What exactly is a drawdown pension?

Getting the best income from your pension pot is essential. With annuity rates low the alternative of pension drawdown may have more factors to recommend it.

It seems to offer the potential for better returns over the course of retirement than the traditional approach of buying an annuity. 

At Continuum we are looking at what pension drawdown is, how it works and whether it can help you to look forward to the kind of retirement income you want.

What is pension drawdown?

Pension drawdown takes advantage of the relaxation in pension rules that were part of the pension freedoms act of 2015. It provides a new way to use the pension pot you have built up over the years. Rather than use it to buy an annuity – and income for the rest of your life – it allows you to withdraw some of the money from your pension pot while keeping the rest invested. This will provide you with an income that can be paid regularly or as an annual lump sum. 

How does pension drawdown work?

With an annuity, you use your entire pension pot to buy a set income.  It is guaranteed, for as long as you live.

But it might not be as generous as you would like, and most annuities are fixed, and unable to compensate for the effects of inflation.

With a drawdown pension, your savings stay invested to provide an income with the flexibility of allowing you to dip into them as you need the income.

If the underlying investments do well, both your pension fund and your retirement income can increase. 

A well-managed pension pot could provide you with capital growth that keeps pace with inflation or even beats it, while providing you with the income you want.

But a flexible drawdown pension is not risk free. If your investments perform badly, your income and the amount in your pension fund could both go down. Skilled ongoing management of your pension is important to make sure it matches your attitude to risk and your personal circumstances.

Is pension drawdown right for you?

Annuity rates are disappointingly low at present. The substantial pension pot that you have spent your entire working life building up may only be able to provide an income which means a real step down in your living standards.

A combination of low interest rates and the fact that we are all living longer will probably mean that this position will not be changing in the foreseeable future.  Drawdown might provide a very real alternative. Many providers will help you arrange it, but you will need to check whether your pension provider offers the flexible access required. If they don’t, you may be able to transfer your pot to a scheme which does – but there may be costs involved and you should get independent pension advice first.

Drawdown or annuity?

There are some ongoing costs with income drawdown but it could be more suitable for you, especially if you are planning to carry on working part-time or if you have income from other savings or investments.

An annuity, on the other hand is simple and relatively risk free. You know exactly what your retirement income will be, and your capital is not at risk. 

There could be a middle road. You could use part of your pension fund to purchase an annuity, either at the outset or a later stage, while leaving some of your pot invested, to dip into as you need it with a drawdown arrangement.

Getting some help

Your pension is too important to leave to chance and there are many factors to consider – not least the tax implications of any decision you make.

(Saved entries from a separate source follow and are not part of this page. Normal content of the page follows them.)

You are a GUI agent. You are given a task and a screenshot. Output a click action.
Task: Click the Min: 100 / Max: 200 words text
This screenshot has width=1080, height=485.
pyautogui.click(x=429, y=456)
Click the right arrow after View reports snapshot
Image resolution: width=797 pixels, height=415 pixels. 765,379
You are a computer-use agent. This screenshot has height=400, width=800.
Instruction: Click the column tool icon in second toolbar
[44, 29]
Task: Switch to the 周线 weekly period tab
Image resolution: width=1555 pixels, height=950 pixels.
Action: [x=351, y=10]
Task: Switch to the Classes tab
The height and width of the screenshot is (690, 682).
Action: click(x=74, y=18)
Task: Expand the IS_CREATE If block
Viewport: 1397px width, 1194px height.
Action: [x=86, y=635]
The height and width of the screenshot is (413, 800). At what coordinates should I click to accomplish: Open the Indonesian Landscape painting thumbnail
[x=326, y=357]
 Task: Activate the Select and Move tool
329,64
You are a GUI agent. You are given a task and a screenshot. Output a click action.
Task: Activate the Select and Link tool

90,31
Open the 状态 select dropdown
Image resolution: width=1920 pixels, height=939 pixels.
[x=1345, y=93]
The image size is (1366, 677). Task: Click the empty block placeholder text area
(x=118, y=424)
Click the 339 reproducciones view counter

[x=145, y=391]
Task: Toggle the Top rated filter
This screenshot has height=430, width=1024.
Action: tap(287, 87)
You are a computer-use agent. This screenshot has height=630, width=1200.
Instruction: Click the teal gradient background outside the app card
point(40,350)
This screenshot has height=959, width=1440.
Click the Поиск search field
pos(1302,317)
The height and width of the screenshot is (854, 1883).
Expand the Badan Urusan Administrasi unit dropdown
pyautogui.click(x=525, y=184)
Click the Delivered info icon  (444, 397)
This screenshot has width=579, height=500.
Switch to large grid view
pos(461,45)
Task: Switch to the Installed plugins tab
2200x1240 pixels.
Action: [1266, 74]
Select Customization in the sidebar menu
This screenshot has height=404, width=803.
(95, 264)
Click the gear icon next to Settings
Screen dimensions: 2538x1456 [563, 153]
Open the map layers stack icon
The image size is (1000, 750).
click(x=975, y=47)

At Continuum we can help answer your questions and help you find the pension arrangements that are right for you – maximising your income and your security and helping you look forward to the kind of retirement you want.

The information contained in this article is based on the opinion of Continuum and does not constitute financial advice or a recommendation to suitable retirement strategy, you should seek independent financial advice before embarking on any course of action.

The value of investments can fall as well as rise and you may get back less than you invested.

A pension is a long-term investment. The fund value may fluctuate and can go down, which would have an impact on the level of pension benefits available. Pension income could also be affected by interest rates at the time benefits are taken.